Bénin et Niger : une reprise en main des relations bilatérales après des tensions prolongées

Le Bénin et le Niger marquent une étape décisive dans leurs relations diplomatiques. L’arrivée d’une délégation nigérienne de haut niveau, conduite par le Premier ministre de Niamey, à l’investiture du nouveau président béninois à Cotonou, témoigne d’une volonté commune de dépasser les tensions qui empoisonnent leurs échanges depuis plus d’un an. Cette initiative survient après une période marquée par des ruptures frontalières, des échanges verbaux acerbes et un conflit pétrolier aux conséquences économiques lourdes pour les deux pays.

Un geste fort de Niamey vers Cotonou

Le déplacement du chef du gouvernement nigérien ne relève pas du hasard. Depuis le changement de régime au Niger en juillet 2023, les autorités de Niamey reprochaient régulièrement au Bénin d’abriter des infrastructures militaires étrangères, jugées hostiles à la junte nigérienne. Malgré les efforts de médiation de l’exécutif béninois, aucune avancée n’avait été enregistrée jusqu’ici. Le renouvellement de l’équipe dirigeante à Cotonou offre désormais une occasion unique de relancer le dialogue, saisie sans délai par Niamey.

L’envoi du Premier ministre nigérien, et non d’un simple représentant diplomatique, souligne l’importance stratégique accordée à cette transition politique au Bénin. Dans les cercles diplomatiques ouest-africains, ce geste est interprété comme une volonté de Niamey de réintégrer le jeu régional après son retrait controversé de la CEDEAO et la formation de l’Alliance des États du Sahel (AES).
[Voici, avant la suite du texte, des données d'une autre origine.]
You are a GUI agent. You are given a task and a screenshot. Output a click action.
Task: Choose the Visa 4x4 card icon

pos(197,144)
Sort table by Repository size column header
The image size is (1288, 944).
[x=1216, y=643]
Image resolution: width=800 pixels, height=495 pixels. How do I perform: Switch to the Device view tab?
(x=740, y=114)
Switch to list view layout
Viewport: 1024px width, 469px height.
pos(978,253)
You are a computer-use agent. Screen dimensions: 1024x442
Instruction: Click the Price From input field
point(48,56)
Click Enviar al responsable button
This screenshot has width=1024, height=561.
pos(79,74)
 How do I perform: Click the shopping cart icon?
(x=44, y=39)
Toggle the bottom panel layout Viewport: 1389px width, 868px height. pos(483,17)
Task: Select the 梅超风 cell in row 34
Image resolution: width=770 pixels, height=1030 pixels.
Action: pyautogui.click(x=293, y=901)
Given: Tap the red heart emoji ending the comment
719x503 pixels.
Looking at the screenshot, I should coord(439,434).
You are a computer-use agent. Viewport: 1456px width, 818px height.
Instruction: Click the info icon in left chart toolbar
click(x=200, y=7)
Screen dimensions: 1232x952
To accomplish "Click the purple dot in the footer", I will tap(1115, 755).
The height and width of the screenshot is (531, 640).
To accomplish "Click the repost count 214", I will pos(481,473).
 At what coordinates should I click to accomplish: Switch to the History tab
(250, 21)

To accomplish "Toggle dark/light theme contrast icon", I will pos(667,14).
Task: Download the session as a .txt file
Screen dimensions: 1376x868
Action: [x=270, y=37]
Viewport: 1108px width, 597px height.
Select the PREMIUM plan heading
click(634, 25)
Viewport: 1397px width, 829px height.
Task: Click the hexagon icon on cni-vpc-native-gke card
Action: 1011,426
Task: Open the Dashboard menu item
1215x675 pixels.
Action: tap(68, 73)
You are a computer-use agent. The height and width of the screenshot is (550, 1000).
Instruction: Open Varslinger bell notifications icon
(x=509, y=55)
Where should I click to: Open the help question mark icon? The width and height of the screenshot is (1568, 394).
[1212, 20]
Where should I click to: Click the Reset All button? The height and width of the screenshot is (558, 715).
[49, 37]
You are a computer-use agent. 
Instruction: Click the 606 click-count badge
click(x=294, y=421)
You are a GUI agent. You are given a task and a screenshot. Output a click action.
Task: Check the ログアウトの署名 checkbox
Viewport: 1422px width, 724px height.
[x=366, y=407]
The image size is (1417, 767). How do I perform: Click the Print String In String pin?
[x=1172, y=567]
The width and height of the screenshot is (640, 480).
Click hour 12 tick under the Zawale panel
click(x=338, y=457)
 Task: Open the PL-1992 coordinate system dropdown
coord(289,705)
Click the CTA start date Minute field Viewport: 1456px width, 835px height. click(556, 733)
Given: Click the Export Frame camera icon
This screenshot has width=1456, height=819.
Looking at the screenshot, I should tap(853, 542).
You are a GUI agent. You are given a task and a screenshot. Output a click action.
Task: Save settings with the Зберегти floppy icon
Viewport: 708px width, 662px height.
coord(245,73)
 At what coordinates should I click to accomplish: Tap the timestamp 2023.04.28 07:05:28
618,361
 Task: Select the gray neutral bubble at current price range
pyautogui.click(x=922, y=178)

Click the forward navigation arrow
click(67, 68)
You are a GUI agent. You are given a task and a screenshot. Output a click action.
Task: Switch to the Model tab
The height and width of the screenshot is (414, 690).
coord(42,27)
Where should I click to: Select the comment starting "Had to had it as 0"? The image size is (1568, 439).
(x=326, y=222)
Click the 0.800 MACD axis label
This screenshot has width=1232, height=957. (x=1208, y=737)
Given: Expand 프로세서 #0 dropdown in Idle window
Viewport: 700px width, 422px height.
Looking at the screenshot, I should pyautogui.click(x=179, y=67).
Le Niger cherche ainsi à renforcer ses partenariats sur le littoral atlantique, où le Bénin joue un rôle clé.

Le pétrole, cœur des enjeux économiques

Au-delà des considérations politiques, un dossier économique majeur pousse à la normalisation : l’oléoduc reliant les gisements d’Agadem, gérés par la China National Petroleum Corporation (CNPC), au port de Sèmè-Kpodji au Bénin. Cette infrastructure, longue de près de 2 000 kilomètres, devait permettre au Niger d’exporter jusqu’à 90 000 barils par jour, renforçant significativement ses recettes nationales. Pourtant, la fermeture de la frontière décidée par Cotonou en réponse aux sanctions régionales, puis les blocages administratifs autour des chargements, ont gravement perturbé les flux pétroliers.

Les tensions se sont encore aggravées au printemps 2024 avec des incidents frontaliers, notamment l’arrestation de citoyens nigériens accusés d’intrusion sur le terminal béninois. Pour Niamey, dont les finances publiques dépendent désormais en grande partie de cette manne pétrolière, la reprise des échanges avec le Bénin devient une priorité absolue.

Une dynamique régionale en mutation

Ce rapprochement s’inscrit dans un contexte plus large de recomposition des alliances en Afrique de l’Ouest. Les pays côtiers, comme le Bénin, doivent désormais concilier leur engagement envers la CEDEAO avec la nécessité économique de maintenir des liens avec les régimes sahéliens. Le Togo a déjà adopté cette approche équilibrée, et le Bénin pourrait suivre une voie similaire en séparant les désaccords politiques de la coopération pratique.

La dimension sécuritaire ne manquera pas de figurer à l’ordre du jour. La frontière commune, où s’activent des groupes armés affiliés à l’État islamique au Grand Sahara et au Jama’at Nasr al-Islam wal-Muslimin, exige une coordination minimale entre Bamako et Niamey. Sans échange de renseignements, les zones protégées comme le parc du W ou la Pendjari restent des refuges pour les jihadistes. La question se pose : le nouveau gouvernement béninois acceptera-t-il de rétablir un dialogue militaire interrompu depuis plus de deux ans ?

Les prochains mois seront déterminants pour savoir si ce dégel diplomatique débouche sur des actes concrets : levée totale des restrictions frontalières, reprise des exportations pétrolières ou rétablissement d’ambassades pleinement opérationnelles. Après deux ans de blocages coûteux, les acteurs économiques des deux pays attendent des gestes clairs pour relancer leurs activités.